__INSTRUCTIONS FOR THE TASK__
Below this sentence is a listing; return exactly its lines from the one with "The Vulgate Bible, Volume III: The" to the one with "Dumbarton Oaks Medieval Library", both kept, and nothing more.

__RECORDS FOR THE TASK__
────────────────────────────────────────
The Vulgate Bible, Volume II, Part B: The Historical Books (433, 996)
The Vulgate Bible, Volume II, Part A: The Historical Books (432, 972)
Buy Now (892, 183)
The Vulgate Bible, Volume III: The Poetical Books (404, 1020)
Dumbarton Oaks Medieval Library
────────────────────────────────────────
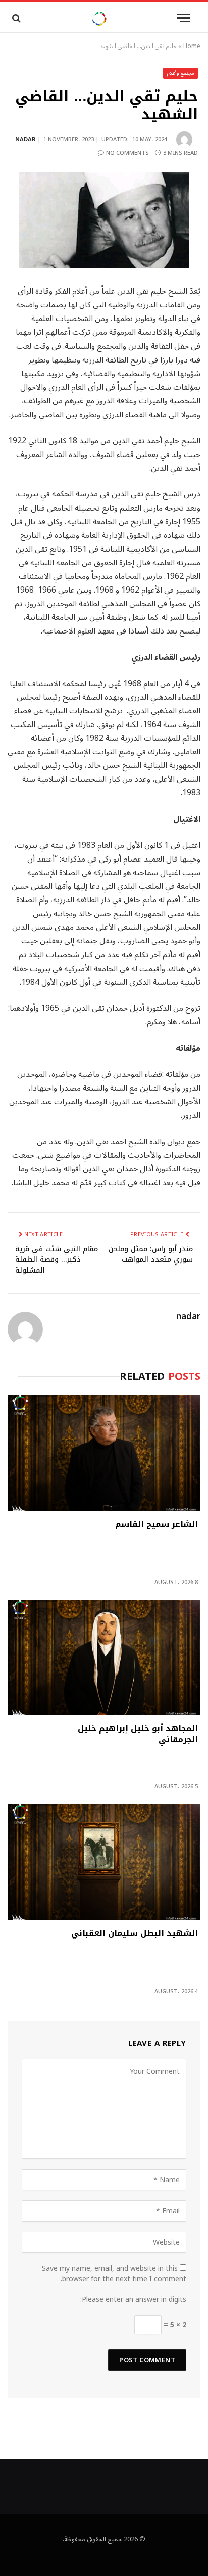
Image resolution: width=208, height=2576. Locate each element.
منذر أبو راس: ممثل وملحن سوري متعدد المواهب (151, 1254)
────────────────────────────────────────
__RESPONSE FOR THIS EXERCISE__
The Vulgate Bible, Volume III: The Poetical Books (404, 1020)
Dumbarton Oaks Medieval Library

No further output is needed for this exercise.